:: EXERCISE BRIEF ::
Your task is to write out all of the records once more, exactly.

:: AVAILABLE RECORDS ::
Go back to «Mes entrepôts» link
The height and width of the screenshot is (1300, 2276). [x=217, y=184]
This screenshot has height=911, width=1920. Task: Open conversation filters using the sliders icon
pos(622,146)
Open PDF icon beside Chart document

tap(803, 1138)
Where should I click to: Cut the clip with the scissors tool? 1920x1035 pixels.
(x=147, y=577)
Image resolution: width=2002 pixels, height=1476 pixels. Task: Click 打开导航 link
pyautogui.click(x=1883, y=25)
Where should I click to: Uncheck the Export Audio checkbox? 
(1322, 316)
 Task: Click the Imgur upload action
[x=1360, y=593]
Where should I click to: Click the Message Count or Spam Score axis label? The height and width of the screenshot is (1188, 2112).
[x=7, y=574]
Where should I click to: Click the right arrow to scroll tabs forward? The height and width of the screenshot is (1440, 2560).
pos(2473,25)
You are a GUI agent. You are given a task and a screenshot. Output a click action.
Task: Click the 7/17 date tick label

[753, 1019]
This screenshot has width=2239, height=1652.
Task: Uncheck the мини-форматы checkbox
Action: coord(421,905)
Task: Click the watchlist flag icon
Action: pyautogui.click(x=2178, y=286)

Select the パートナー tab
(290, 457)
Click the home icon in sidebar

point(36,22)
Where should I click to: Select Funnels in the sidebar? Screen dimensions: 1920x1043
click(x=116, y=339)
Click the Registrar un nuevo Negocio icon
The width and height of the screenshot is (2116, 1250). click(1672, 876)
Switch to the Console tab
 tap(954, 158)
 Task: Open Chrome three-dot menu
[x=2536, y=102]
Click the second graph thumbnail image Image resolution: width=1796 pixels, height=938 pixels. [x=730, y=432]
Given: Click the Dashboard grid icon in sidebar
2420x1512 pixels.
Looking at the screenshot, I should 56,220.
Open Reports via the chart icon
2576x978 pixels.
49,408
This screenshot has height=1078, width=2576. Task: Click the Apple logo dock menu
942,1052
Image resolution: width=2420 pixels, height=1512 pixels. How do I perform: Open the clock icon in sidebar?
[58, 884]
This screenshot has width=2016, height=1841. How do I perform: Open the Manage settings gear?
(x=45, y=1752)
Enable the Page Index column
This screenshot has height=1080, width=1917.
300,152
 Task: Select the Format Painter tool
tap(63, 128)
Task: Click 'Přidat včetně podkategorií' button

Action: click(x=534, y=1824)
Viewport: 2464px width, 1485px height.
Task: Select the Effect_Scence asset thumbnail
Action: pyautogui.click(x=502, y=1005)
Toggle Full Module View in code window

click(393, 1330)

:: ANSWER BOX ::
Go back to «Mes entrepôts» link
The height and width of the screenshot is (1300, 2276). [x=217, y=184]
This screenshot has height=911, width=1920. Task: Open conversation filters using the sliders icon
pos(622,146)
Open PDF icon beside Chart document

tap(803, 1138)
Where should I click to: Cut the clip with the scissors tool? 1920x1035 pixels.
(x=147, y=577)
Image resolution: width=2002 pixels, height=1476 pixels. Task: Click 打开导航 link
pyautogui.click(x=1883, y=25)
Where should I click to: Uncheck the Export Audio checkbox? 
(1322, 316)
 Task: Click the Imgur upload action
[x=1360, y=593]
Where should I click to: Click the Message Count or Spam Score axis label? The height and width of the screenshot is (1188, 2112).
[x=7, y=574]
Where should I click to: Click the right arrow to scroll tabs forward? The height and width of the screenshot is (1440, 2560).
pos(2473,25)
You are a GUI agent. You are given a task and a screenshot. Output a click action.
Task: Click the 7/17 date tick label

[753, 1019]
This screenshot has width=2239, height=1652.
Task: Uncheck the мини-форматы checkbox
Action: coord(421,905)
Task: Click the watchlist flag icon
Action: pyautogui.click(x=2178, y=286)

Select the パートナー tab
(290, 457)
Click the home icon in sidebar

point(36,22)
Where should I click to: Select Funnels in the sidebar? Screen dimensions: 1920x1043
click(x=116, y=339)
Click the Registrar un nuevo Negocio icon
The width and height of the screenshot is (2116, 1250). click(1672, 876)
Switch to the Console tab
 tap(954, 158)
 Task: Open Chrome three-dot menu
[x=2536, y=102]
Click the second graph thumbnail image Image resolution: width=1796 pixels, height=938 pixels. [x=730, y=432]
Given: Click the Dashboard grid icon in sidebar
2420x1512 pixels.
Looking at the screenshot, I should 56,220.
Open Reports via the chart icon
2576x978 pixels.
49,408
This screenshot has height=1078, width=2576. Task: Click the Apple logo dock menu
942,1052
Image resolution: width=2420 pixels, height=1512 pixels. How do I perform: Open the clock icon in sidebar?
[58, 884]
This screenshot has width=2016, height=1841. How do I perform: Open the Manage settings gear?
(x=45, y=1752)
Enable the Page Index column
This screenshot has height=1080, width=1917.
300,152
 Task: Select the Format Painter tool
tap(63, 128)
Task: Click 'Přidat včetně podkategorií' button

Action: click(x=534, y=1824)
Viewport: 2464px width, 1485px height.
Task: Select the Effect_Scence asset thumbnail
Action: pyautogui.click(x=502, y=1005)
Toggle Full Module View in code window

click(393, 1330)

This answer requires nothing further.